■ WHAT IS EXPECTED ■
Of the entries below, return exactly those lines that fall between the one containing "Given: Click the" and the one containing "1024x501 pixels.", the two end lines included.

■ PROVIDED DATA ■
== == ==

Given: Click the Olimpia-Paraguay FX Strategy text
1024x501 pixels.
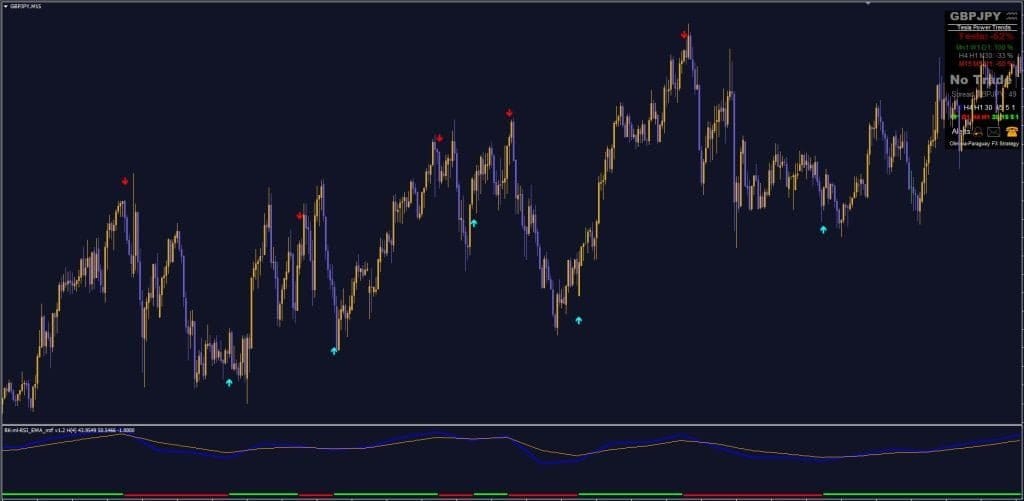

== == ==

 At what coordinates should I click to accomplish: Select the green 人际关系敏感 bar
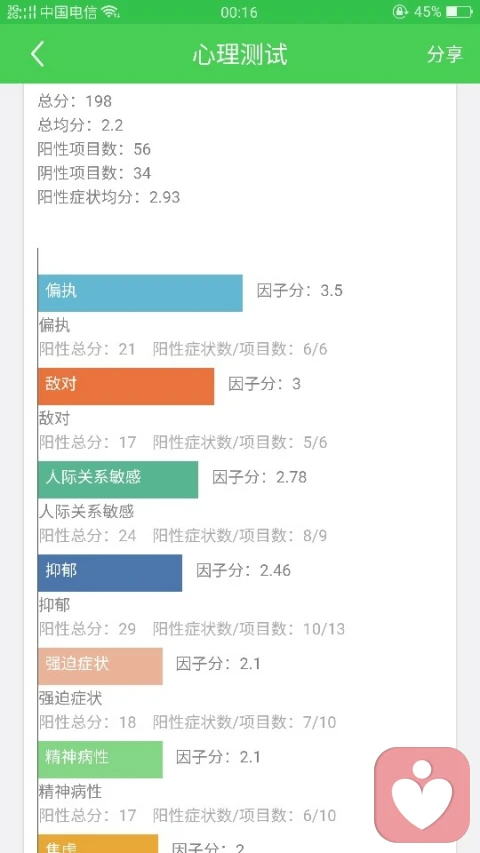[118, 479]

== == ==

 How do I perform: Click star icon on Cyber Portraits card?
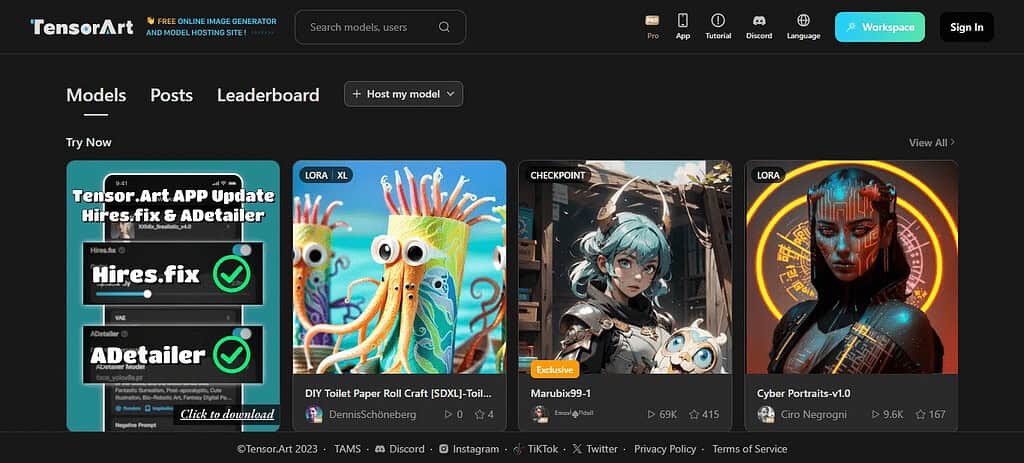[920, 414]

== == ==

■ EXERCISE OUTPUT ■
Given: Click the Olimpia-Paraguay FX Strategy text
1024x501 pixels.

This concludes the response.